In the above screen shot, we the output of the OSR8 Assembler for our tpreg0_demo.asm demonstration program. The OSR8 Assembler will also perform dis-assembly, where we take the hexadecimal memory file and translate it into OSR8 assembly language. The Pick buttons allow us to select input and output files for the assembler. The Edit buttons opens the corresponding file in a black-and-white editor with copy, paste, save and undo key bindings. Save from the editor and press Assemble to assemble the input file and re-write the output file.
The Instruction button prints out all the instructions known to the assembler. The assembler gets its list of instructions from the OSR8 source file. We cut and paste the instruction definitions directly from the VHDL source code and into the data section of the ORS8 Assembler script. When the assembler starts up, it parses the VHDL definition and creates a list of instruction pneumonics and opcodes.

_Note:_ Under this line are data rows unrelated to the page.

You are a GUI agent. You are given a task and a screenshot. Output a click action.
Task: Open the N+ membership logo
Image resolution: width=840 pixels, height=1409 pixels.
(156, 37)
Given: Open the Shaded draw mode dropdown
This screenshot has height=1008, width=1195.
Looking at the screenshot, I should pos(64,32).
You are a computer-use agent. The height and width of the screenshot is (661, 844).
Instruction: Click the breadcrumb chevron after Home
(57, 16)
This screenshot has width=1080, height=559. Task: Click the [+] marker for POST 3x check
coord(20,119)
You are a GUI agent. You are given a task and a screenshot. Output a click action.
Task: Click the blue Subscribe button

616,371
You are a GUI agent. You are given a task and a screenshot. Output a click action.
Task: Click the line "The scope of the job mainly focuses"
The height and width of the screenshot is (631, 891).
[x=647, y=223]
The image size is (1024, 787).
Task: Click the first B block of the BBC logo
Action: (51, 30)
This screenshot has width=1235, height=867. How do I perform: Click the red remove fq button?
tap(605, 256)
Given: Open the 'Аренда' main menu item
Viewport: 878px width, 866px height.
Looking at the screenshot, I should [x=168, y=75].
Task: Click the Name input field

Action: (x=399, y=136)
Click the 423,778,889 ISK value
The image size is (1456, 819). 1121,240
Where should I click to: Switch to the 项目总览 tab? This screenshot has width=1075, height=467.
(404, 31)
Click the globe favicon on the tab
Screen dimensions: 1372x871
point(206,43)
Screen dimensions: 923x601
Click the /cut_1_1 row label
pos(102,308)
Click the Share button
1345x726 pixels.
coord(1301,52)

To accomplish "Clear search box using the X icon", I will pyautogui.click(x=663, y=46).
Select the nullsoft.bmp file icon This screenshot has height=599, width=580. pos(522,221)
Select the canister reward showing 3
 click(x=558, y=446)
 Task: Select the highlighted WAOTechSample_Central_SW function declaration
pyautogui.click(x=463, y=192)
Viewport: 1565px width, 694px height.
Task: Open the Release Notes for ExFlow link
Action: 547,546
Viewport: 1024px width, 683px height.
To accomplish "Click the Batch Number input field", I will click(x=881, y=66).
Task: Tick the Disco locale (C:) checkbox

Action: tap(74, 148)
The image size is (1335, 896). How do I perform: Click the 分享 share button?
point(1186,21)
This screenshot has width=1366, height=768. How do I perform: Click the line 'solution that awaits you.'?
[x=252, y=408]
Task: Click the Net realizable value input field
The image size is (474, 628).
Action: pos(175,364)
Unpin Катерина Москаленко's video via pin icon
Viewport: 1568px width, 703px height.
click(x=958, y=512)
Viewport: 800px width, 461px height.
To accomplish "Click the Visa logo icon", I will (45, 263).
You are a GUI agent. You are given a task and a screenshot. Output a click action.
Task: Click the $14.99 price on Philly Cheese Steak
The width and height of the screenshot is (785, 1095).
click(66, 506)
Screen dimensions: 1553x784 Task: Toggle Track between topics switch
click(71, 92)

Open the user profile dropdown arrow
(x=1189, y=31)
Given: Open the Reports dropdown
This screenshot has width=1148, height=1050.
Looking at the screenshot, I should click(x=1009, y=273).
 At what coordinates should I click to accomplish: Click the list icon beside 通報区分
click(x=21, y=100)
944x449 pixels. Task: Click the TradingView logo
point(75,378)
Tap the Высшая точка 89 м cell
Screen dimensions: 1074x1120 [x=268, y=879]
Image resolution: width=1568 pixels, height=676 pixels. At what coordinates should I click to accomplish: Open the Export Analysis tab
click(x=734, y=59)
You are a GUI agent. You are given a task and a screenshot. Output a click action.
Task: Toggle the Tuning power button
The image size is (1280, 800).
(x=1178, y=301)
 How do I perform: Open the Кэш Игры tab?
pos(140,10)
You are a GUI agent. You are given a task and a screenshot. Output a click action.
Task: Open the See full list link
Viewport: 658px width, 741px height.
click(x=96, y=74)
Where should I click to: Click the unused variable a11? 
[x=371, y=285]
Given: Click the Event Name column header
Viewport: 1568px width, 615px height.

If we modify the OSR8 so as to eliminate instructions or add new ones, we can re-configure our OSR8 assembler easily by over-writing the OSR8_Assembler.tcl data section with the new VHDL instruction definition list.

Press the Disassemble button and the tool will read in the output file and generate an assembly-language version of the object code using the instruction pneumonics. There will be no constant definitions: all constants are replaced by their actual hexadecimal values. The disassembler allows us to check that the assembler is working, or that our constant declarations are working.
[19-JAN-21] To illustrate how we can implement the OSR8 processor in a programmable logic chip, we will use the example of the A3035A application. Download OSR Demonstration archive and decompress. You will get a folder P3035 which contains all the files you need to compile the P3035A09 firmware for the A3035A assembly. Install the Lattice Diamond compiler. We built the demonstration on Lattice Diamond version 3.11.3.469. Start Lattice Diamond by double-clicking on the P3035.ldf file.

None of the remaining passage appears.